The committee based its forecast on the assumption that the coronavirus would gradually dissipate and on a relatively smooth transition to a free trade agreement between the UK and the EU.

In the first quarter of 2021, the Bank of England now expects that border delays for exports will limit the recovery by 1 percentage point of GDP, but the short-term effects will be temporary.

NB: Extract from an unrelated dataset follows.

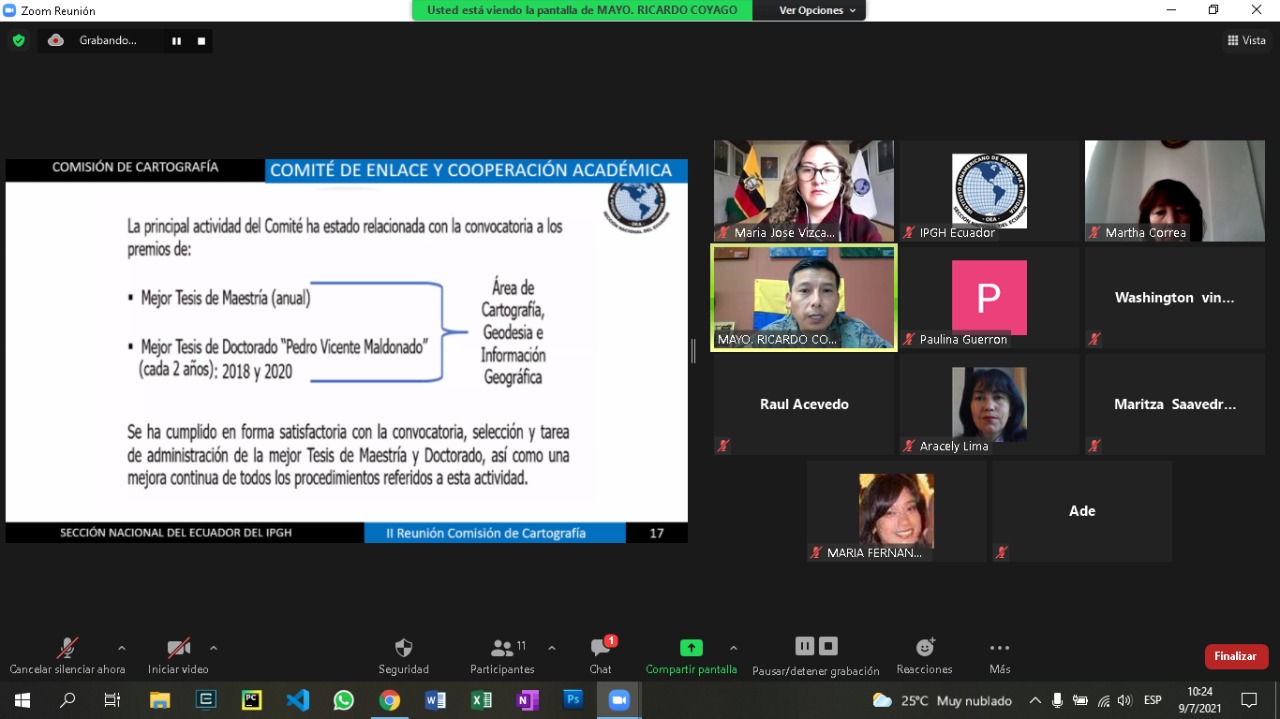
Task: Turn on camera with Iniciar video
Action: [178, 656]
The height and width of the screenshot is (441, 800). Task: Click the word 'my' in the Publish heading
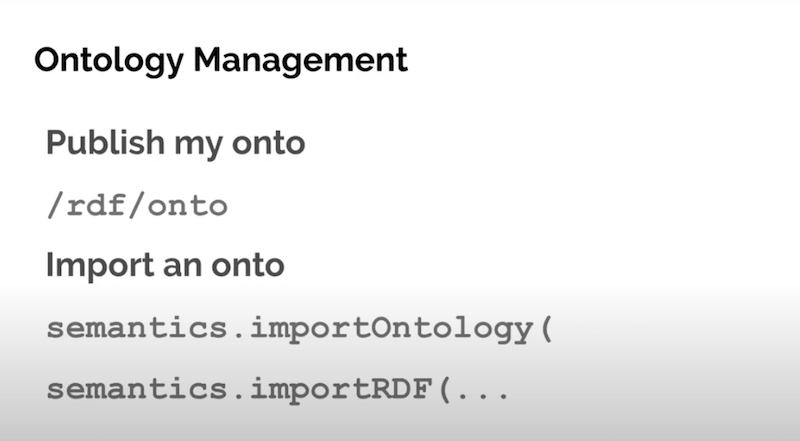pyautogui.click(x=198, y=146)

In the long term, Bailey said that Brexit would “weigh on productivity and GDP during [three-year] forecast period ”.

With the licensing regime restored, the MPC expected unemployment to remain significantly lower than its September forecast, but predicted it would still rise from the current rate of 4.5 percent to 7.75 percent by next summer.

But the bank warned that the UK economy is likely to suffer permanent scars from the coronavirus crisis that “would be greater the longer current conditions of infection, restriction and uncertainty persist.”

The Bank of England revised down its growth forecasts for the next three years following the resurgence of Covid-19, and now estimates that activity in the economy will only regain pre-coronavirus levels in the first half of 2022.

In the long term, the MPC has drawn in pencil the lingering scars of the pandemic, resulting from forced changes in the shape of the UK economy, which will leave total output at 1.75 per cent of GDP below what that I thought possible at the beginning of the year. This scar estimate was higher than 1.5 percent in the August report.

Part of the way the MPC aims to encourage businesses to invest and households to spend is to commit to keeping interest rates at minimum levels until “there is clear evidence that significant progress is being made in phasing out capacity. surplus and the achievement of the 2% inflation target in a sustainable way ”.

With CPI inflation at 0.7 percent in September, it is expected to remain well below the Bank of England’s 2 percent target through 2021 and only meet the conditions set by the committee to raise rates late. 2023 at the earliest.